How can you stop hair loss if you have locks (or dreadlocks)? -

How can you stop hair loss if you have locks (or dreadlocks)?

I’m a an African American female in my late 50’s. I wear a lock hairstyle, having started to grow locks in 2002. While I’ve always had fine hair, I noticed that my hair did change when I was pregnant in my 30’s. I’ve lost quite a bit of hair at the top center of my head and consequently wear my hair up daily – to cover the thin bald areas in my scalp. The information on your site is truly encouraging. At one point I thought I’d have to cut and shave my hair down but was afraid to because I felt it would not grow back. I will purchase your ebook when its affordable. I want to ask if your research 100% extends to women as much as it does men. I would imagine so as hair loss is hair loss. I do not want to cut my hair and look forward to seeing results after about 6 months of following the routines suggested in your ebook. However, I am unable to wash my hair daily. Would you suggest a weekly shampoo? I’m excited, thanks.
Following up to my previous message, I failed to mention that I experience quite a bit of itching at the top of my scalp where I have suffered a lot of hair loss. What could possibly be the cause of the itching? The itching is only in the areas of the extreme hair loss. Please advise. Thanks.

Thanks for your emails.
The instructions in my eBook work for both women and men, although some of the instructions are particularly tailored toward men because of hormonal differences between men and women. The eBook explains how to firstly get your scalp and body back into the condition they were in before the hair loss began — by eliminating all the causes of hair loss. Then we use some powerful techniques to intensely feed the hair and reactivate dormant hair follicles.

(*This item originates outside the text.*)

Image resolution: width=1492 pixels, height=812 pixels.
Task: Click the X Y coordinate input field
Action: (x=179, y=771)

However you will find some of the advice in my eBook difficult and perhaps even impossible to follow if you are unable to wash your scalp. In the eBook I recommend applying a special custom made formula to the scalp, which feeds the hair. This will not be practical if you cannot wash your scalp in the morning.

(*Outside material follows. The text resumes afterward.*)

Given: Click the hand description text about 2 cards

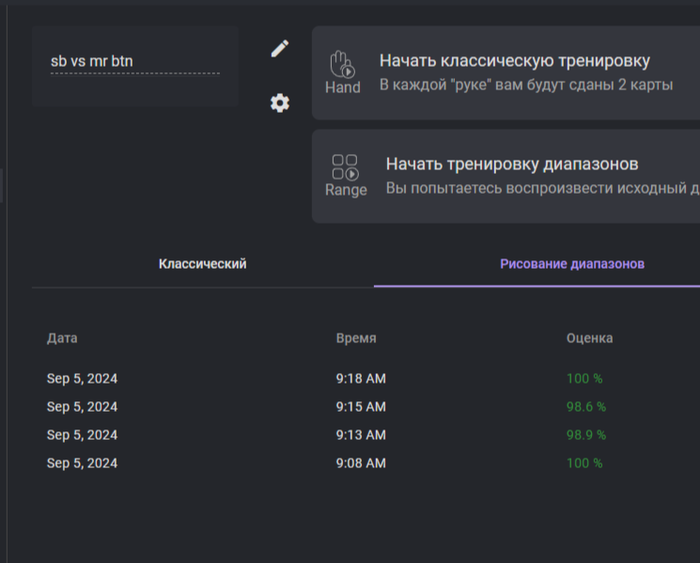Looking at the screenshot, I should pos(526,86).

The itching you describe could be due to a skin condition such as eczema, which is a very common skin condition, or it could be due to something such as demodex mites, which is less common. It’s difficult to treat these conditions without being able to apply topical treatments to the effected areas and washing the scalp daily. For example shampoo containing zinc can be used to treat dandruff and itchy scalps. And other treatments can be used to remove demodex mites, but they rely on you being able to properly wash your scalp thoroughly after each treatment.

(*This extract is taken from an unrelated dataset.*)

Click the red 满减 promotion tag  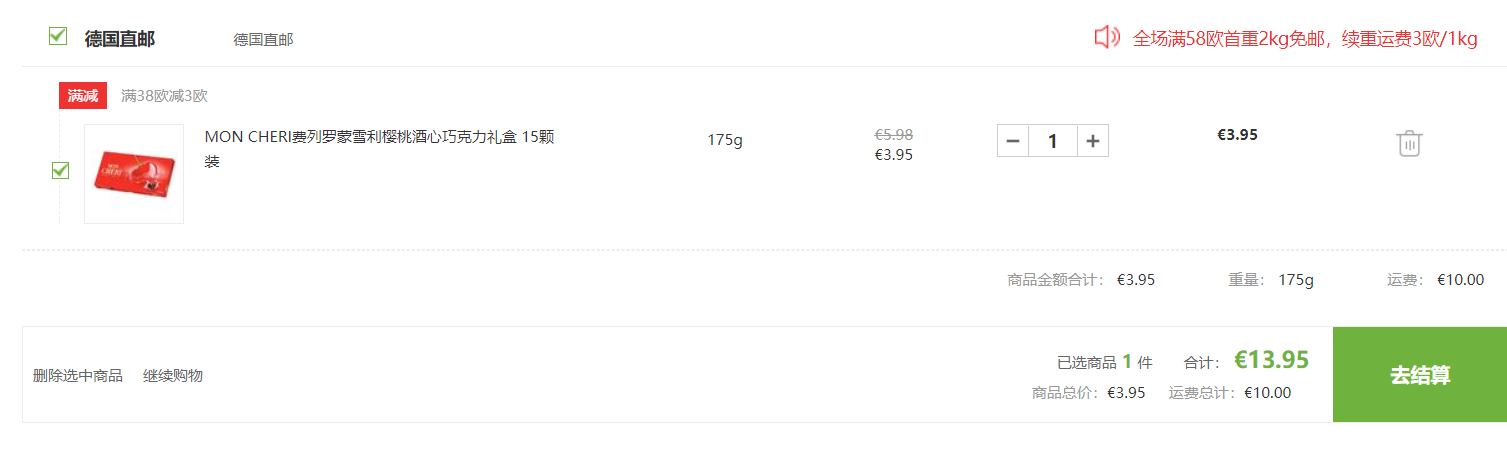(x=83, y=96)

My best advice would be for you to visit a local dermatologist and have your scalp examined under a microscope. However any dermatologist is likely to advise you to wash and treat your scalp. If you’re not happy to do this you’re only other options are to use diet to help feed your hair by increasing your consumption of food for hair growth. You could also try using some of the methods I use to increase blood circulation in the scalp, which help increase the supply of nutrients to the hair, via the bloodstream.
Your priority should be to eliminate the cause of the itching. Once you have achieved this you can start applying techniques to reactivate dormant hair follicles.